_What you should do_: Could you copy every record below exactly as it stands?

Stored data
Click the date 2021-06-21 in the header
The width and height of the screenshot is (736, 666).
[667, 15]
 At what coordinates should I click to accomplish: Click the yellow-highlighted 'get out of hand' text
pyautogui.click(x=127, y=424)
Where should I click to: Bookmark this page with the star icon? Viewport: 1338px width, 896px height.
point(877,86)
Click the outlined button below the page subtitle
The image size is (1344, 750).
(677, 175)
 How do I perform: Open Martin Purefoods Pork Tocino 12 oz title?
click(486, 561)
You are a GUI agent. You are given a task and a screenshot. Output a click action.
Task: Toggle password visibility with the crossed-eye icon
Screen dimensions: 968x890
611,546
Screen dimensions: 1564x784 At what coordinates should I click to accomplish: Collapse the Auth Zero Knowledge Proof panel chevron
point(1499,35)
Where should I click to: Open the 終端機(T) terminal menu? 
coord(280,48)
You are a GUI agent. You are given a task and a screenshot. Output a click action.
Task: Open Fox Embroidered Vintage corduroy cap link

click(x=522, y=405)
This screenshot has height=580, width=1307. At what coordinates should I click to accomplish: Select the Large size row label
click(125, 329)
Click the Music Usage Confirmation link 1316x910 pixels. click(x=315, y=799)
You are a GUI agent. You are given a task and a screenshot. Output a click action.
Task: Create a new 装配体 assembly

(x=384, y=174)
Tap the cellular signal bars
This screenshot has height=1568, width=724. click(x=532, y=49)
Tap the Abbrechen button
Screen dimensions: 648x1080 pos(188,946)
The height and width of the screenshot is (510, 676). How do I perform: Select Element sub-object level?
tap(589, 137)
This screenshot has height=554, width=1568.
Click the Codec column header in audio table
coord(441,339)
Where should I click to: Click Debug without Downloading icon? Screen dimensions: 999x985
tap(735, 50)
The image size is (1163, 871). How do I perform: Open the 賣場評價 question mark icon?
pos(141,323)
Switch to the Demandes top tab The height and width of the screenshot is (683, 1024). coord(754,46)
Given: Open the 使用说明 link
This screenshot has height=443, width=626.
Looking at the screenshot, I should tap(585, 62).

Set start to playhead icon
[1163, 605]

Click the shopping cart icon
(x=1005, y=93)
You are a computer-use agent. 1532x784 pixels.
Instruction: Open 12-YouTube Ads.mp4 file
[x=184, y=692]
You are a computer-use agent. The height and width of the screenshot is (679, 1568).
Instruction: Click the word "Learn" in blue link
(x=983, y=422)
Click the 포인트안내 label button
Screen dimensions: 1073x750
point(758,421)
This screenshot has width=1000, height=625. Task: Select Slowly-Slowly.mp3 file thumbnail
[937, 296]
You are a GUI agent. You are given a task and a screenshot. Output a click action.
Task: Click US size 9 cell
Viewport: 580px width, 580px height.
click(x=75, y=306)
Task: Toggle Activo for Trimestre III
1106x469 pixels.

_Answer box_:
Click the date 2021-06-21 in the header
The width and height of the screenshot is (736, 666).
[667, 15]
 At what coordinates should I click to accomplish: Click the yellow-highlighted 'get out of hand' text
pyautogui.click(x=127, y=424)
Where should I click to: Bookmark this page with the star icon? Viewport: 1338px width, 896px height.
point(877,86)
Click the outlined button below the page subtitle
The image size is (1344, 750).
(677, 175)
 How do I perform: Open Martin Purefoods Pork Tocino 12 oz title?
click(486, 561)
You are a GUI agent. You are given a task and a screenshot. Output a click action.
Task: Toggle password visibility with the crossed-eye icon
Screen dimensions: 968x890
611,546
Screen dimensions: 1564x784 At what coordinates should I click to accomplish: Collapse the Auth Zero Knowledge Proof panel chevron
point(1499,35)
Where should I click to: Open the 終端機(T) terminal menu? 
coord(280,48)
You are a GUI agent. You are given a task and a screenshot. Output a click action.
Task: Open Fox Embroidered Vintage corduroy cap link

click(x=522, y=405)
This screenshot has height=580, width=1307. At what coordinates should I click to accomplish: Select the Large size row label
click(125, 329)
Click the Music Usage Confirmation link 1316x910 pixels. click(x=315, y=799)
You are a GUI agent. You are given a task and a screenshot. Output a click action.
Task: Create a new 装配体 assembly

(x=384, y=174)
Tap the cellular signal bars
This screenshot has height=1568, width=724. click(x=532, y=49)
Tap the Abbrechen button
Screen dimensions: 648x1080 pos(188,946)
The height and width of the screenshot is (510, 676). How do I perform: Select Element sub-object level?
tap(589, 137)
This screenshot has height=554, width=1568.
Click the Codec column header in audio table
coord(441,339)
Where should I click to: Click Debug without Downloading icon? Screen dimensions: 999x985
tap(735, 50)
The image size is (1163, 871). How do I perform: Open the 賣場評價 question mark icon?
pos(141,323)
Switch to the Demandes top tab The height and width of the screenshot is (683, 1024). coord(754,46)
Given: Open the 使用说明 link
This screenshot has height=443, width=626.
Looking at the screenshot, I should tap(585, 62).

Set start to playhead icon
[1163, 605]

Click the shopping cart icon
(x=1005, y=93)
You are a computer-use agent. 1532x784 pixels.
Instruction: Open 12-YouTube Ads.mp4 file
[x=184, y=692]
You are a computer-use agent. The height and width of the screenshot is (679, 1568).
Instruction: Click the word "Learn" in blue link
(x=983, y=422)
Click the 포인트안내 label button
Screen dimensions: 1073x750
point(758,421)
This screenshot has width=1000, height=625. Task: Select Slowly-Slowly.mp3 file thumbnail
[937, 296]
You are a GUI agent. You are given a task and a screenshot. Output a click action.
Task: Click US size 9 cell
Viewport: 580px width, 580px height.
click(x=75, y=306)
Task: Toggle Activo for Trimestre III
1106x469 pixels.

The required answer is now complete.